Create Flavor Bridges
Here, instead of reining in the food’s acidity (top note) or adding savoriness (bottom note), you’re finding harmonious middle notes shared by both food and wine. This is harder when you’re unfamiliar with the wine in the bottle, although if it’s opened early enough in the cooking cycle, its aromas and a few quick sips can guide your hand during cooking.
Add bridge seasonings. Maczko notes a few common affinities: Sauvignon Blanc with chives, tarragon, parsley, and lemon thyme; Cabernet Sauvignon with thyme, rosemary, sage, mint, and bay. I like herbes de Provence with Southern Rhône reds, fennel with Piemontese reds, and black pepper with Grenache. Adding these herbs to the food will connect with, and also to some extent mute, the same flavors in the wine, but will create a powerful flavor tie-in.
Add bridge ingredients. Some ingredients, like mushrooms, tomatoes, nuts, and fruits, can be added to the cuisine to link it to the wine’s primary flavors. This was what I had in mind recently when I served a rich venison phyllo strudel with a few pomegranate seeds scattered on top. The juicy, astringent fruit was a direct echo of the flavors of the Syrah I poured with it.
• • •
Back to our heroes. Now, how would you solve the conundrum of the chicken and Brunello? Here’s what I would do:
Leave the breasts whole, rubbing the skins with a mixture of thyme, fennel seed, garlic, salt, and pepper. These herbs are used a lot in Tuscan cooking and are good partners for the flavors of Sangiovese. Place the breasts in a shallow roasting pan, then toss quartered crimini mushrooms on top. Drizzle everything with a little olive oil and roast in a hot oven until browned and cooked to an internal temperature of 165°F.
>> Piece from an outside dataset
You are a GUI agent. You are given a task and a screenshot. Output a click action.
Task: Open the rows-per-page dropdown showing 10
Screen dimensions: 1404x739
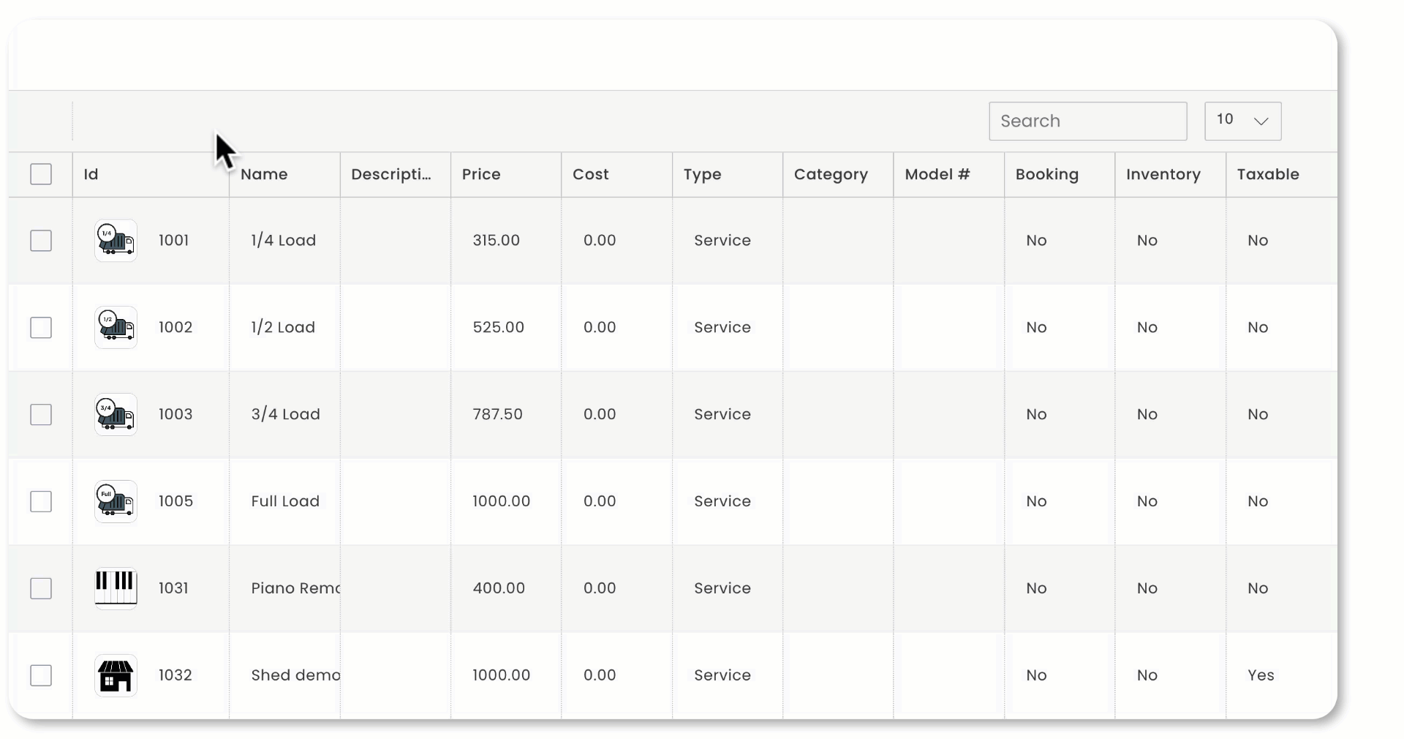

Once the meat is out of the oven and resting, toss the broccoli with a tiny bit of oil and salt and dry roast it in a hot cast iron pan until tinged brown and slightly caramelized. Add strips of the fresh red pepper toward the end. This adds a charred smokiness to the slightly bitter broccoli while preserving the sweetness of the pepper.
Plate the chicken pieces and mushrooms, spooning the pan juices on top. Add the sautéed vegetables alongside and scatter a few pea greens around, drizzling both with just a tad of aged balsamic vinegar.
I’ve added savoriness (roasting, browning), richness (oils), herbaceousness (thyme, fennel, garlic, pea greens), earthiness (mushrooms), acidity (balsamic vinegar), and smokiness (roasting) to the palette of flavors, which contributed depth, top notes, and flavor bridges to tie the food and wine together.
The meal would be just as easy to prepare as a stir-fry. And my sweetie would get his well-deserved Brunello.
How would you solve this particular pairing problem? What’s your favorite trick for making your cooking more wine-friendly?